Sempre nel capoluogo lombardo un’altra struttura storica nel campo dell’assistenza
medica, dove però non lavorano medici odontoiatri, è l’ambulatorio
dell’associazione di volontariato Naga,
aperto dal 1987 e rivolto soprattutto agli stranieri senza permesso di
soggiorno. “Ma tra i pazienti schedati c’è anche un centinaio di italiani”,
spiegano dalla sede.
A Crotone
intervento di Intersos per stranieri e residenti –
Appena partito, infine, il progetto Mesoghios di Intersos: a fine giugno è stato aperto a Crotone un primo
poliambulatorio rivolto a migranti, richiedenti asilo e italiani che
vivono in condizioni di marginalità.

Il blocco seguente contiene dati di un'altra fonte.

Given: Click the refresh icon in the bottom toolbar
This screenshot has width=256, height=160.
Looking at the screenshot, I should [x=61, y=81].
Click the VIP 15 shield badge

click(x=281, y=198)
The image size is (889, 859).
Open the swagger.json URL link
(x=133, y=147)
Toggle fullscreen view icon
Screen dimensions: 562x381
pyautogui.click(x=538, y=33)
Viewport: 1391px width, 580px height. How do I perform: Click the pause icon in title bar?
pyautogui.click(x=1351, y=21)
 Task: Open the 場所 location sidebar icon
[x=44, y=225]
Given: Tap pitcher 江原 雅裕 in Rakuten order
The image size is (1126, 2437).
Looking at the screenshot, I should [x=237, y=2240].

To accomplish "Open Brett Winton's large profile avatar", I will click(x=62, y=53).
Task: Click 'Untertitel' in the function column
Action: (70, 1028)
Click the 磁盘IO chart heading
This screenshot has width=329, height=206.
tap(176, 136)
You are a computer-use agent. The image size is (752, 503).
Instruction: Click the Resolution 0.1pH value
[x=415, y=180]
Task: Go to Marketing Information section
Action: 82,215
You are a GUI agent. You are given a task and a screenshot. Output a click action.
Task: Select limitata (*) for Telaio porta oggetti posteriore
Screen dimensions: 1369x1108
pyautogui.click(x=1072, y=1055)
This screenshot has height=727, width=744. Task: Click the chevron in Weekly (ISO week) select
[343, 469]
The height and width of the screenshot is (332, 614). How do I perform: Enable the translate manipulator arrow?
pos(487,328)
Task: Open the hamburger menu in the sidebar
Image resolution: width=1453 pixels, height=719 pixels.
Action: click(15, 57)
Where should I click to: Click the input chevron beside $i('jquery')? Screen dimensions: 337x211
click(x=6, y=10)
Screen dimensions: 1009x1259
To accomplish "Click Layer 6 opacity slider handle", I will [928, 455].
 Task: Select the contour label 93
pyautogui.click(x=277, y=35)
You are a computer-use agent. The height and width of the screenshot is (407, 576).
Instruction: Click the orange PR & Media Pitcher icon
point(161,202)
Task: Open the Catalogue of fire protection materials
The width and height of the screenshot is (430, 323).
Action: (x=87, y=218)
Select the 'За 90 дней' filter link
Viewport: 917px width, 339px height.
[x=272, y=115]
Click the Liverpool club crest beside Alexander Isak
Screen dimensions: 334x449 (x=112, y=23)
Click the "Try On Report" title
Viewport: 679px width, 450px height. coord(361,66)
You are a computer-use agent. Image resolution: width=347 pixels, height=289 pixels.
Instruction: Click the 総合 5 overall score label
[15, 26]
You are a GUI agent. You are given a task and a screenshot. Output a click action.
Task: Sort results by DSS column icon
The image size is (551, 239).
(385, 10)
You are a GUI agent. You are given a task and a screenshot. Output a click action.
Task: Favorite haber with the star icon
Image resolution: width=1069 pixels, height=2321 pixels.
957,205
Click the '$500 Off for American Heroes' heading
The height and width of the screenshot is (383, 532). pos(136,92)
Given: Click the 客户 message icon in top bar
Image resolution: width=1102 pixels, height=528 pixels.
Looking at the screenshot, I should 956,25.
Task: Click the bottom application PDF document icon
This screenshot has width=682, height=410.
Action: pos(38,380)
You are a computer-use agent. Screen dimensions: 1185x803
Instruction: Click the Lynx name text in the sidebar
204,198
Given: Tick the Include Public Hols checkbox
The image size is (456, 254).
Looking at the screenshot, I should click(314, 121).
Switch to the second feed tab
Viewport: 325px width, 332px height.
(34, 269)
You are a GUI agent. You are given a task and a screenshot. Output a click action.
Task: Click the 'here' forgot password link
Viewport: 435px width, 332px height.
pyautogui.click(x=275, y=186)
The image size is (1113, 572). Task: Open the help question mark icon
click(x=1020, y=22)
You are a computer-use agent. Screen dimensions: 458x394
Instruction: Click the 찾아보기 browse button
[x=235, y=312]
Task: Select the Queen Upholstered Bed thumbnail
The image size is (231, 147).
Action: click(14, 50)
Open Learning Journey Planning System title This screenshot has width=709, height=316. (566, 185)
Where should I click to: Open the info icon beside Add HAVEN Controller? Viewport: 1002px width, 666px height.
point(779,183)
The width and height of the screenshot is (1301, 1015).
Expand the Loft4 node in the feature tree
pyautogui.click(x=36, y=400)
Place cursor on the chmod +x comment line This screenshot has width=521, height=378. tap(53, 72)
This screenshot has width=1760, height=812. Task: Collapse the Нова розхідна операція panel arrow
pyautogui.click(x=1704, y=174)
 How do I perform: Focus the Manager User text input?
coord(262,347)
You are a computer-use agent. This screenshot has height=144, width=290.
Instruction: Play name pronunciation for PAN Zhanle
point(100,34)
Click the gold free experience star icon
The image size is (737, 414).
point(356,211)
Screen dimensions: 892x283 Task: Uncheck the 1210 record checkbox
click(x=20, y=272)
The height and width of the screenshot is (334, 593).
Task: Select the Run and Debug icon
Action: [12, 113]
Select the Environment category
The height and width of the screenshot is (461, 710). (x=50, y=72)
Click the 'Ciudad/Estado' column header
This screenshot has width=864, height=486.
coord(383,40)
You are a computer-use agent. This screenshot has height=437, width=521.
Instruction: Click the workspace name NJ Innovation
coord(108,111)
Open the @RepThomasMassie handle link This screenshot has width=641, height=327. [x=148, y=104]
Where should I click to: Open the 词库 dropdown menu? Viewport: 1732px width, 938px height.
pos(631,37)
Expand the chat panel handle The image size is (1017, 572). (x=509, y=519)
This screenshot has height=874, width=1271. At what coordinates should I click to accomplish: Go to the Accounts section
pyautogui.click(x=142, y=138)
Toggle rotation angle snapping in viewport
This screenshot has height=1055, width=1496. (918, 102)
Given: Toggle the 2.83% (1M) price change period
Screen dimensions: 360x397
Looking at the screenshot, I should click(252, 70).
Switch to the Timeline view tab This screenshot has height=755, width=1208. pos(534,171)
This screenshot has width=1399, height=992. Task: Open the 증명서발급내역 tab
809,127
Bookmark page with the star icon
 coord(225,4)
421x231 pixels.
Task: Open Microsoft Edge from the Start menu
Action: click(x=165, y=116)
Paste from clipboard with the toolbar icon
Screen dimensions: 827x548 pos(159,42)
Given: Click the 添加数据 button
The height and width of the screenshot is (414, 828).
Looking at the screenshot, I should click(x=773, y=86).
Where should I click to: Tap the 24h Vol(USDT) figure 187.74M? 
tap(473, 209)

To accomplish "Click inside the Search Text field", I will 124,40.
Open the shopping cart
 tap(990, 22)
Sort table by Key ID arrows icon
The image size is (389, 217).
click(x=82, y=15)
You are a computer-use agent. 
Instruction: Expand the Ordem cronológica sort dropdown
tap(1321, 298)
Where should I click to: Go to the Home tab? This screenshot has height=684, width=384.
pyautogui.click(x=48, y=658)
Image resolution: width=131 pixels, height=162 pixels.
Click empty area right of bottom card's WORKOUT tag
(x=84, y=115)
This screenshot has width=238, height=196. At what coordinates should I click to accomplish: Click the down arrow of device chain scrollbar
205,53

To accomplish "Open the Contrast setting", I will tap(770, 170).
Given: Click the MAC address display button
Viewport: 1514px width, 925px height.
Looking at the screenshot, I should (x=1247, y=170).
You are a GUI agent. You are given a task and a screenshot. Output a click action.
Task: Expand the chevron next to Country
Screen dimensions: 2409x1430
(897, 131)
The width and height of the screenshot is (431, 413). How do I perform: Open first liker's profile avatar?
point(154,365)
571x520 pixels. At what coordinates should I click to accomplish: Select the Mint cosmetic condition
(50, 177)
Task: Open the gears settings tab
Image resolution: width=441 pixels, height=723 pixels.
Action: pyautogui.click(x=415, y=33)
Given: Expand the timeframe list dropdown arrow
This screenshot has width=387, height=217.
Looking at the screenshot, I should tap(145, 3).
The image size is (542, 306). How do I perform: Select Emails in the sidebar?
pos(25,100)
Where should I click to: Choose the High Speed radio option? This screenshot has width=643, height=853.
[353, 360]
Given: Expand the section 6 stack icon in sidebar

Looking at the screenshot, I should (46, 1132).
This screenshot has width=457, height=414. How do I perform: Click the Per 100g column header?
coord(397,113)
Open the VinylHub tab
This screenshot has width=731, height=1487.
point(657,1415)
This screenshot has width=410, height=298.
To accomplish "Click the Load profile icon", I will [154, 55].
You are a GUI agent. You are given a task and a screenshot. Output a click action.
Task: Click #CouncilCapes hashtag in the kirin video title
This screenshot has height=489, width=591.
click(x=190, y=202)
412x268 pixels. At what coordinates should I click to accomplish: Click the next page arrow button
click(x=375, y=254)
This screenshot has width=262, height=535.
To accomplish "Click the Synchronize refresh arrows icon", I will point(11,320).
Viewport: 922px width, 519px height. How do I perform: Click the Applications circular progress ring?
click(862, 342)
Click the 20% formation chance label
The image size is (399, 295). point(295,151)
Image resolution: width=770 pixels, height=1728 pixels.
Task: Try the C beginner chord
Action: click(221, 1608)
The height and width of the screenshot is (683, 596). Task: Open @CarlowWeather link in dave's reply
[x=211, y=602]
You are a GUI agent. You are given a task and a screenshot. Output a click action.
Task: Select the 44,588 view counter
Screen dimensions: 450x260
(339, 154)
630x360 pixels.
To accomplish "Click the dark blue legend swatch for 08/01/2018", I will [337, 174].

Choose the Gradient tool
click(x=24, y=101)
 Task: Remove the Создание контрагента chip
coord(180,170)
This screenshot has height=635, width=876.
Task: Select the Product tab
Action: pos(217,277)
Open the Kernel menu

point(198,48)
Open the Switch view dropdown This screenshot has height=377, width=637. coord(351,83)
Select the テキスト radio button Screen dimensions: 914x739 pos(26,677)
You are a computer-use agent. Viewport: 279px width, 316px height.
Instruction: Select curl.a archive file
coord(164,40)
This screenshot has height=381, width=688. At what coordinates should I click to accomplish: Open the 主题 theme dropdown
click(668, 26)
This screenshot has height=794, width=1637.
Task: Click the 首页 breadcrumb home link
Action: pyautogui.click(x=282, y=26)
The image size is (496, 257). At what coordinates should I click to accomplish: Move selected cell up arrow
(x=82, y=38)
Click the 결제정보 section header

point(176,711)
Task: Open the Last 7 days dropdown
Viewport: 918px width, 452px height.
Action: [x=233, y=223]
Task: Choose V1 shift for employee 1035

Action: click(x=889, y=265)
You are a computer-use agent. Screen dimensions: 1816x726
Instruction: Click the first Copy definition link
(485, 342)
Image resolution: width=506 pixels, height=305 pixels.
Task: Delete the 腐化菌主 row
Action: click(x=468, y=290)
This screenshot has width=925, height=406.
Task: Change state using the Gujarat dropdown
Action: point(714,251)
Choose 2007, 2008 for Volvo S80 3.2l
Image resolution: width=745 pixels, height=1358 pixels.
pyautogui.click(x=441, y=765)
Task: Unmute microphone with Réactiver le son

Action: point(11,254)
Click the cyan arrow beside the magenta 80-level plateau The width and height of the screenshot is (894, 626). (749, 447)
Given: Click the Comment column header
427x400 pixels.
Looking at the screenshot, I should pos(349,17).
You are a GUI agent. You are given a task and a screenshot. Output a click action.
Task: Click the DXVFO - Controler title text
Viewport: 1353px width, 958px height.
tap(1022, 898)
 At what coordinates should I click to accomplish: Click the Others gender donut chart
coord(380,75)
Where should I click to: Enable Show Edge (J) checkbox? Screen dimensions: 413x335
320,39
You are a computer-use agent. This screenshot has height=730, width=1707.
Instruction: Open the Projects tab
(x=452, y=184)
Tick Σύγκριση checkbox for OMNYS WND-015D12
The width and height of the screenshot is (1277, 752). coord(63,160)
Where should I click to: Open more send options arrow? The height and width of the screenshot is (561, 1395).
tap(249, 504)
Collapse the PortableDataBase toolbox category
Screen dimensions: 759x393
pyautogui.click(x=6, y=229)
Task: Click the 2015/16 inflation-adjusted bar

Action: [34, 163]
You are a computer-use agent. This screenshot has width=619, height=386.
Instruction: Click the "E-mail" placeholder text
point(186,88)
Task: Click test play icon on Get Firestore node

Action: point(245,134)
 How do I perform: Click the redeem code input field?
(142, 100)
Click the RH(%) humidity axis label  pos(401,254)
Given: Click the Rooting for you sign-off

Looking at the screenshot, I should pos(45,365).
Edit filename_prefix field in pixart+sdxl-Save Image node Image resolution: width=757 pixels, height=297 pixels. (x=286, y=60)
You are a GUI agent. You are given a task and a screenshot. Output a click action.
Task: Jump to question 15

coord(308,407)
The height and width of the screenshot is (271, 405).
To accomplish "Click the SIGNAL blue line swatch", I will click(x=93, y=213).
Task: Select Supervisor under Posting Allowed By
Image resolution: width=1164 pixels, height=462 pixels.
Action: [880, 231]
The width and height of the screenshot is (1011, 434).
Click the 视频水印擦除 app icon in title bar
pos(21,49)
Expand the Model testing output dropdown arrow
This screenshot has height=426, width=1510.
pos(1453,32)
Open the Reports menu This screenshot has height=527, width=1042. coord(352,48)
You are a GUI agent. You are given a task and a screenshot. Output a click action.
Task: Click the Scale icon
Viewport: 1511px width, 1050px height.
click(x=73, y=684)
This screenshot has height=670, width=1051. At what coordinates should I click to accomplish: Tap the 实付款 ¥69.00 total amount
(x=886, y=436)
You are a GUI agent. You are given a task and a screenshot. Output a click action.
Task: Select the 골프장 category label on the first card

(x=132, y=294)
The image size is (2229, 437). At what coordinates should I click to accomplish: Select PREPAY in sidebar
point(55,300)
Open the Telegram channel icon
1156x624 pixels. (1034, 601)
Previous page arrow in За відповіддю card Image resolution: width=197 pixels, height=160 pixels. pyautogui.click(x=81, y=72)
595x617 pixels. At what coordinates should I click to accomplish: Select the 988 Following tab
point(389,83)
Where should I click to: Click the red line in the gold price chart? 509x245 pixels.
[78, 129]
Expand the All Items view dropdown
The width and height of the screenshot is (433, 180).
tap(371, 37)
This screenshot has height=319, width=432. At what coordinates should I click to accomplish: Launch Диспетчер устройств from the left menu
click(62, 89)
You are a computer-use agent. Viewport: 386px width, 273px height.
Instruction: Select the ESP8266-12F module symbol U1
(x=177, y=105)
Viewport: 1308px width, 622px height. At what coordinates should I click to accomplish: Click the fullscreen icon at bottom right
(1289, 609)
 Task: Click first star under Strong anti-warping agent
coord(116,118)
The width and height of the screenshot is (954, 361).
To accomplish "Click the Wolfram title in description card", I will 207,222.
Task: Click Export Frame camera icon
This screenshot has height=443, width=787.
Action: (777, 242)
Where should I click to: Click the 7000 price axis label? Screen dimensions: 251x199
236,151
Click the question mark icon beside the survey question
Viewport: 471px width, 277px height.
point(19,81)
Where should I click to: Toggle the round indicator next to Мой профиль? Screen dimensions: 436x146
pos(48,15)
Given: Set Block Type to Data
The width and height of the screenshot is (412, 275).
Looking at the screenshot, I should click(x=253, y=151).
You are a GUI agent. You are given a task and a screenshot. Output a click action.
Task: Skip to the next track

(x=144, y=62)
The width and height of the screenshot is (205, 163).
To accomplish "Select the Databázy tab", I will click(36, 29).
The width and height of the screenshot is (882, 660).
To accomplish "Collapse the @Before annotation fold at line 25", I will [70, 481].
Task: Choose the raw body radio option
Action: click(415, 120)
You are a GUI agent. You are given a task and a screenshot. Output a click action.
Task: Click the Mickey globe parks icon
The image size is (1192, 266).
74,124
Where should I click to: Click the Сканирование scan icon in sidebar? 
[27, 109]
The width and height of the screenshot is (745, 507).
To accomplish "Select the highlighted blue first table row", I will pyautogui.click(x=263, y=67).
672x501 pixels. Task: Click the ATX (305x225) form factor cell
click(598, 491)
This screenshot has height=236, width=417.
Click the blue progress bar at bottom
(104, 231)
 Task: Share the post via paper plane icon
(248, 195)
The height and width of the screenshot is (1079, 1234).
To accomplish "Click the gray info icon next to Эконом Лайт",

Obiettivo, anche qui, “supportare e
integrare” il sistema sanitario pubblico e “incidere positivamente” sulle
politiche pubbliche stesse. L’intervento è infatti frutto di un protocollo di
intesa con l’azienda sanitaria provinciale, la cooperativa Agorà Kroton, Kroton Community, Baobab
onlus, la Lega italiana per la
lotta contro i tumori e l’Auser. La
scelta di Crotone come prima tappa non è casuale, spiegano dalla sede dell’organizzazione
umanitaria che solitamente lavora in contesti di emergenza o di conflitto:
“Questa provincia oggi registra un tasso di disoccupazione che supera il 25% e
un numero di disoccupati che raggiunge i 15mila. In più ospita il secondo
centro di accoglienza per richiedenti asilo d‘Europa, il Cara di Sant’Anna, in
cui oggi sono presenti oltre 1.500 persone”.